Ein paar Wicklungen Blei anbringen, damit das Muster besser eintauchen kann, und hinten eine erste Goldfasanfeder als Hechel einbinden.

Doch zurück von den großen Hosen zu den kleinen Fliegen. Forscht man der „Ulven“ ein wenig nach, stößt man auf so viele verschiedene Bindeanleitungen, dass man an die „Feuerzangenbowle“ denken muss, die Szene wo der Pfeiffer-Rühmann den Professor Crey nachmacht, und jeder dann behauptet der Richtige zu sein. Ganz unabhängig davon, welches Muster man als richtige Urmutter anerkennt, muss man da zu der Erkenntnis kommen, dass die „Ulven“ eher als Serie zu begreifen ist und vermutlich verschiedene Namenszusätze benötigt, so wie z.B. „Red Ulven“, wenn etwa rotes Haar eingebunden wurde. Das absolute Original wird vermutlich so gebunden. Ulven. Haken: Gr. 4 bis 12. Bindeseide: rot. Schwanz: Goldfasan, rot. Hinterkörper: Dubbing, dark purple UV. Hechel: Goldfasan, rot. Flügel: Fuchshaar, grau. Vorderkörper: Dubbing, rainbow mit grau. Hechel: Goldfasan, rot. Flügel: Fuchshaar, grau.

Einen Körper aus Dubbing formen, etwas kürzer als die Hälfte des geplanten Körpers.
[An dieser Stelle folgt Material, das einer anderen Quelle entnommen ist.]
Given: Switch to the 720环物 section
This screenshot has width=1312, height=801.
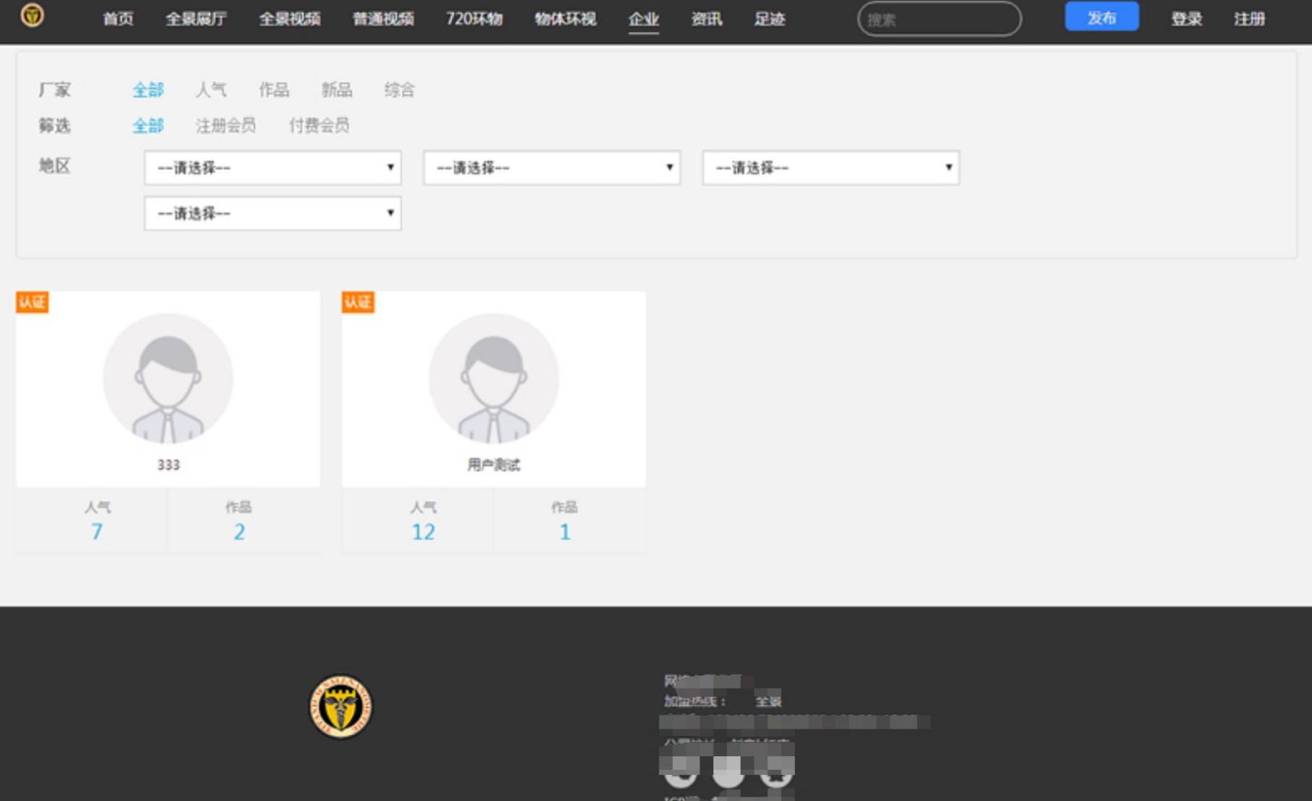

Das Bindeprinzip entspricht den irischen Shrimps, und statt der JC-Feder, die man da erwarten darf, wurde hier eben Haar eingebunden. Das jedoch ein Problem ist. Der Name kommt ja nicht von ungefähr, und so darf man vermuten, dass die Fliege außerhalb der Werbepublicity wirklich mit ‚Ulven‘ gebunden wurde! In Skandinavien und auch bei uns ist die Wolfsjagd ein schwer umstrittenes Thema. Wölfe sind ja enorm sympathische Tiere, außer man lebt mit Kindern und Nutztieren mitten unter ihnen. In jedem Fall ist ihr Fell im Bindehandel nicht üblich, und das kann auch gern so bleiben. Da dem so ist, haben Fliegenbinder bei der „Ulven“ zu dem oder jenem ähnlichen Fell gegriffen, und so kamen die Variationen in Gang. Will man nahe am Original binden, sollten die Flügel graubraun sein. Aber man sieht auch braune, rote, weiße, orange, gelbe und grüne „Ulven“, und mit einem Doppelnamen könnte man da Klarheit schaffen. Aber wer bin ich das zu fordern, wo ich die Fliege doch gerade erst eingedost habe. Erfunden hat das Muster der dänische Fliegenbinder Martin Votborg. Und das auch schon vor zwanzig Jahren. Man erkennt Anteile der Schwesterfliegen „Purpil Peril“, „Shrimp“, „Brenda“ und der eher unbekannten „Columbus Punkflue“. Im Grundsatz liegt man als Binder wohl richtig, wenn man das hintere Dubbing aus einem UV Purple irgendeiner Firma bindet, das vordere Dubbing aus einem Rainbow Dubbing gemischt mit etwas grauem Dubbing. Wenn man sich da auf eine bestimmte Marke kapriziert, ist es aber auch okay. Man kann ja dubbingabhängig werden, auf Englisch ‚dubb addict‘, und benötigt dann ‚rehab‘. Da aber für Jahrzehnte keiner das echte Tups-Dubbing kannte und alle mit irgendwelchen Varianten auch fröhlich fingen, glaube ich an eine gewisse Bandbreite. Ich habe das Muster in Größe 8 einsortiert und bin sicher diesen Sommer damit zu fangen.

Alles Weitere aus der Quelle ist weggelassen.